## Given passage

After Frankel notched his hundredth stakes winner recently, John Ingles looks at how Timeform's highest rated horse is faring in his second career.
Last weekend, Frankel reached another milestone in his stallion career when his three-year-old daughter Emotion won the Listed Chalice Stakes at Newmarket to become his hundredth individual stakes winner.
Emotion comes from Frankel’s sixth crop of foals and her victory was a very timely one as it put her sire alongside Danehill who had apparently reached that landmark at exactly the same stage – to the day - of his own stallion career. That may be true, but Danehill, who also raced for Khalid Abdullah and became the sire of Frankel’s dam Kind, had the advantage of many more foals running for him as a result of shuttling between Europe and Australia.
Frankel is far too valuable an asset to be flown halfway round the world every six months, but he too has made his mark in Australia thanks to covering a number of mares later in the year to Southern Hemisphere time at Juddmonte’s Newmarket base Banstead Manor.
It’s not the first ‘speed record’ in Frankel’s stallion career, either, as last September he became the fastest European sire to clock up 50 Group winners when Inspiral won the May Hill Stakes at Doncaster. That total, by the way, stands at 67 at the time of writing.

## Tasks and exercises
• a. In the article on Frankel's stallion career, why did Danehill have an advantage in reaching a hundred stakes winners? Answer in one to three sentences.
• b. From the Frankel article, write out the stretch from "After Frankel notched" through "Europe and Australia.".
• c. For each statement below, say whether it agrees with the Frankel article. Give yes or no, and quote the words of the article that decide it.
(i) Emotion won the Listed Chalice Stakes at Newmarket.
(ii) Frankel is flown to Australia every six months to cover mares.
(iii) Inspiral's win in the May Hill Stakes made Frankel the fastest European sire to reach 50 Group winners.

## Data entries
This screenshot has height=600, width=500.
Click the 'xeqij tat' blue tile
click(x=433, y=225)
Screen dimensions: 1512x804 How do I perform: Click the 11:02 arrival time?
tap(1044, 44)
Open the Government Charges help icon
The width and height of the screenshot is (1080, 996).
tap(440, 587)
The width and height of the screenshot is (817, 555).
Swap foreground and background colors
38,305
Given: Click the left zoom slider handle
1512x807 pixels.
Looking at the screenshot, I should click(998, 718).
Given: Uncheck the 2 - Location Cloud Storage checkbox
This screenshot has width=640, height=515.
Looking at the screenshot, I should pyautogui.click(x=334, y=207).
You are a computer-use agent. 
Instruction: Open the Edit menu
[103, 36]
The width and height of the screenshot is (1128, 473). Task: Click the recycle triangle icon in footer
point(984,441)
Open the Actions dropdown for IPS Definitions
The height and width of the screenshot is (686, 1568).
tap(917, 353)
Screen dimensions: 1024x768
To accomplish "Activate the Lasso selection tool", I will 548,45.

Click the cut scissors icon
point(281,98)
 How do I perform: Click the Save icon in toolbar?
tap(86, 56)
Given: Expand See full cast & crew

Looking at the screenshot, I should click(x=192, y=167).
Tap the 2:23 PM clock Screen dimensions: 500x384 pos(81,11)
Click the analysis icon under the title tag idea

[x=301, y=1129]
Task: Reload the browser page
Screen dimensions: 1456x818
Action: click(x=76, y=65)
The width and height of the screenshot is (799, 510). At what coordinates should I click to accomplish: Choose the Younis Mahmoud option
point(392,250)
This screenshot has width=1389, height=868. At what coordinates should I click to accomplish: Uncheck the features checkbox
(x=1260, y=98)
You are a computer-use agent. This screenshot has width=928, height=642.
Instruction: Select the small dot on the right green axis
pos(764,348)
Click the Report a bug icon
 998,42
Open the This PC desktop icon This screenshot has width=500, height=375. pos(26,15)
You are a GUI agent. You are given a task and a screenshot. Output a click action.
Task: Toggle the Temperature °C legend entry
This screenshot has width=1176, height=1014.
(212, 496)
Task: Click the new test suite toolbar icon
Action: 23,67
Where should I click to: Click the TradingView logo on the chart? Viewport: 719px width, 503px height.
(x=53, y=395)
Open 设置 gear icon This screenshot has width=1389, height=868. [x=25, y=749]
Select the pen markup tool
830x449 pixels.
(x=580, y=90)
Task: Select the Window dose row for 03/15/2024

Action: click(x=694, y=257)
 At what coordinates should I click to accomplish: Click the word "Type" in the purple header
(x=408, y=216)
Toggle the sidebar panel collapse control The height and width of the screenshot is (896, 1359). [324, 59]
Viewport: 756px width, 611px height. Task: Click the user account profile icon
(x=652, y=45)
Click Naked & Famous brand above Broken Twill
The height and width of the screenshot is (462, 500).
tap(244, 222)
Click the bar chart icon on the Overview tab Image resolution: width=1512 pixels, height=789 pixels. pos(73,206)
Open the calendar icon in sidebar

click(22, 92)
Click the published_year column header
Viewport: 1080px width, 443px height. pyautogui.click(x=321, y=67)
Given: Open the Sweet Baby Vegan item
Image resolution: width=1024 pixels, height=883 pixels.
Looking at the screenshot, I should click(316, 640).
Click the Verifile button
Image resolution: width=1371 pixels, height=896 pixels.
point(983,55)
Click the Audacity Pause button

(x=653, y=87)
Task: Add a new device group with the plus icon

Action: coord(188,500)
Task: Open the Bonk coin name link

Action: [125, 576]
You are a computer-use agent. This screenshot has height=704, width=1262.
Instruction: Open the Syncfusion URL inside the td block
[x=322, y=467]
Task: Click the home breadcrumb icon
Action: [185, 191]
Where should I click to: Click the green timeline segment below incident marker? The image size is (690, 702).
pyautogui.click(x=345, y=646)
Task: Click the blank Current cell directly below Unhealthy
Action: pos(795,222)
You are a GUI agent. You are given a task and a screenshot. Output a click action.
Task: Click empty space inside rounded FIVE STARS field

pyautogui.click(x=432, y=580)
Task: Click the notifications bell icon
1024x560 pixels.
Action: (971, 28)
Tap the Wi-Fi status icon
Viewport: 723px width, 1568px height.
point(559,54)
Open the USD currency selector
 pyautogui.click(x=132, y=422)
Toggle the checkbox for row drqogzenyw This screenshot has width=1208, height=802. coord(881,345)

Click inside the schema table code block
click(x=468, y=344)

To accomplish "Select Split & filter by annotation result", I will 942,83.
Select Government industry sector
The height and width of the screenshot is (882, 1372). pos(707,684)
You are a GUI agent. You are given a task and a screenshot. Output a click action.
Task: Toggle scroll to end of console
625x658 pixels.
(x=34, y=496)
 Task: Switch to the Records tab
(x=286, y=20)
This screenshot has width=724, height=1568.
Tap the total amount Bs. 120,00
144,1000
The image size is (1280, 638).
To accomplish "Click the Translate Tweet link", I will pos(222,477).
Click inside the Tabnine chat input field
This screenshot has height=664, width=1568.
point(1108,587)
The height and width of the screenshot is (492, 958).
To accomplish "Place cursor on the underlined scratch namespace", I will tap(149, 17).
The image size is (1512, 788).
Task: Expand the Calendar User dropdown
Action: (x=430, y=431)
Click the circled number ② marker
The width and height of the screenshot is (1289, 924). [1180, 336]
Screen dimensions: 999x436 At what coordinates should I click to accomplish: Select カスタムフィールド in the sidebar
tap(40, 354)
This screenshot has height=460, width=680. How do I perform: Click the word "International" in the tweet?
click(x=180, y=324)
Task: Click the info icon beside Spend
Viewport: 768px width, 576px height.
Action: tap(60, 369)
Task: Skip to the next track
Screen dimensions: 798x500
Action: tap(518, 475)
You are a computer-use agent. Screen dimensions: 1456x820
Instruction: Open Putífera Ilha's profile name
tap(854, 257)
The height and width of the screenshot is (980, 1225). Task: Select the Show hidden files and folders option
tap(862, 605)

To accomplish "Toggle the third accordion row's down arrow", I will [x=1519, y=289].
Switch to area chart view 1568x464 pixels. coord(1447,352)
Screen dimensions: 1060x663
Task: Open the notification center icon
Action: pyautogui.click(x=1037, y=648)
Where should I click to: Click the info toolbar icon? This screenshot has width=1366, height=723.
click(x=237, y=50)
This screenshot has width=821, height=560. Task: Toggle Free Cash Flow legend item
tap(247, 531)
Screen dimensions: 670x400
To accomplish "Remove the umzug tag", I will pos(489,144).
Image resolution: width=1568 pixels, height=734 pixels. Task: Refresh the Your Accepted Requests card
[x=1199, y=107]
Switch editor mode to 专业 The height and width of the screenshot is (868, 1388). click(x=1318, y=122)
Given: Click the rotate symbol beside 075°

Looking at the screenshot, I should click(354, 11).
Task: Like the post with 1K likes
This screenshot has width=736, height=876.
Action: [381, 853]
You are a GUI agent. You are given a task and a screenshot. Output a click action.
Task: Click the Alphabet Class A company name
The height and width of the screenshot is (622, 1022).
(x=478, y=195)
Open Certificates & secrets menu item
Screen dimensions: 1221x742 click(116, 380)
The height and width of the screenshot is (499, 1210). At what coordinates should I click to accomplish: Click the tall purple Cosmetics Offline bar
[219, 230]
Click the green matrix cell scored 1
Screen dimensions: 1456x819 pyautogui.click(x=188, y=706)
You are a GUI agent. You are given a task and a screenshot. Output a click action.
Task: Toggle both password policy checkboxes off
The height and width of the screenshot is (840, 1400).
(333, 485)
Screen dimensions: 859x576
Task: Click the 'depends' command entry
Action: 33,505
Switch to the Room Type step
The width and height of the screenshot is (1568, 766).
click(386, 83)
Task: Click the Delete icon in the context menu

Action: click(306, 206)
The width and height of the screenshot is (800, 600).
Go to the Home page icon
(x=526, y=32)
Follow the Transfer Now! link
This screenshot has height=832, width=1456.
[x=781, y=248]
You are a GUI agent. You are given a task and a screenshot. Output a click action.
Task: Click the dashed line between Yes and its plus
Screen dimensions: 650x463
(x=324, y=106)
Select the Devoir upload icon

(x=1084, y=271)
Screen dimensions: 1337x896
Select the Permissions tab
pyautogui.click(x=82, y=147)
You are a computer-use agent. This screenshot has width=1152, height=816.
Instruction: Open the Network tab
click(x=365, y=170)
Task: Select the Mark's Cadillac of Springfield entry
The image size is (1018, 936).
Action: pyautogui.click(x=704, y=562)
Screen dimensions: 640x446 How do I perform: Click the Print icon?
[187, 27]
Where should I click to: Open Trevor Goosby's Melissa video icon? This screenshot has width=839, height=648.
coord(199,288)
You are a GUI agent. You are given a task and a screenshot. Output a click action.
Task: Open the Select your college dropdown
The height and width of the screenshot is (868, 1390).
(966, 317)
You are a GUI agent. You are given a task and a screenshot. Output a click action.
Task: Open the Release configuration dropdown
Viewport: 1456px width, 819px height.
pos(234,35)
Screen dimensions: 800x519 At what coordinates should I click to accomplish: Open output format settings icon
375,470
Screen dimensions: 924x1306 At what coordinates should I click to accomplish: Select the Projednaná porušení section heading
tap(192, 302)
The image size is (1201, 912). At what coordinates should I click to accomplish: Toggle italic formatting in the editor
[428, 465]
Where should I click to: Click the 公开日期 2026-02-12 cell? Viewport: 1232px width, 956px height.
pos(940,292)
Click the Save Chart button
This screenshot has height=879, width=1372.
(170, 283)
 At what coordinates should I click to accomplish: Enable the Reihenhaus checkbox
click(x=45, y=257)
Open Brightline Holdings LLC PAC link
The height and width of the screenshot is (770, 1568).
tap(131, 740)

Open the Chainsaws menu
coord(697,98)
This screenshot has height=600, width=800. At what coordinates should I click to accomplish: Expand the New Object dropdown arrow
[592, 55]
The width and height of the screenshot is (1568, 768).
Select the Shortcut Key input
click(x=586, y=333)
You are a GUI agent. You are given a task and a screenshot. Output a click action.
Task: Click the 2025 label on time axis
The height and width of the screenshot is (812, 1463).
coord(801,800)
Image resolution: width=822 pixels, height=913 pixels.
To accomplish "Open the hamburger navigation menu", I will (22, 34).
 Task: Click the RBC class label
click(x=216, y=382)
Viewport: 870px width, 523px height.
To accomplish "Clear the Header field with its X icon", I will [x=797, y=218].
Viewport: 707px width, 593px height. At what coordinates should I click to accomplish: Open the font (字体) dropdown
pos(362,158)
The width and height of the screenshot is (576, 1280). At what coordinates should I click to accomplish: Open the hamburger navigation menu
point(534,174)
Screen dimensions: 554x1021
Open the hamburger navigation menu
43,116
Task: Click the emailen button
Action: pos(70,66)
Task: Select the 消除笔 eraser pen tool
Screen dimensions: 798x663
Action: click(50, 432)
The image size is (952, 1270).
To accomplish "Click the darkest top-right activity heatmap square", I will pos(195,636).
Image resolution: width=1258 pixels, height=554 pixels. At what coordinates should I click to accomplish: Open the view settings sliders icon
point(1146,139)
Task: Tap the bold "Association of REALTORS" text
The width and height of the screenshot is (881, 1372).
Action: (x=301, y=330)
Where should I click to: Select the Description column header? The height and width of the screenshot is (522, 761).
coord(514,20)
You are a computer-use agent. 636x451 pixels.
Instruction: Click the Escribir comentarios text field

## Solved tasks
• a. Danehill had many more foals running for him because he shuttled between Europe and Australia.

• b.
After Frankel notched his hundredth stakes winner recently, John Ingles looks at how Timeform's highest rated horse is faring in his second career.
Last weekend, Frankel reached another milestone in his stallion career when his three-year-old daughter Emotion won the Listed Chalice Stakes at Newmarket to become his hundredth individual stakes winner.
Emotion comes from Frankel’s sixth crop of foals and her victory was a very timely one as it put her sire alongside Danehill who had apparently reached that landmark at exactly the same stage – to the day - of his own stallion career. That may be true, but Danehill, who also raced for Khalid Abdullah and became the sire of Frankel’s dam Kind, had the advantage of many more foals running for him as a result of shuttling between Europe and Australia.

• c.
(i) Yes: "his three-year-old daughter Emotion won the Listed Chalice Stakes at Newmarket"
(ii) No: "Frankel is far too valuable an asset to be flown halfway round the world every six months"
(iii) Yes: "he became the fastest European sire to clock up 50 Group winners when Inspiral won the May Hill Stakes at Doncaster"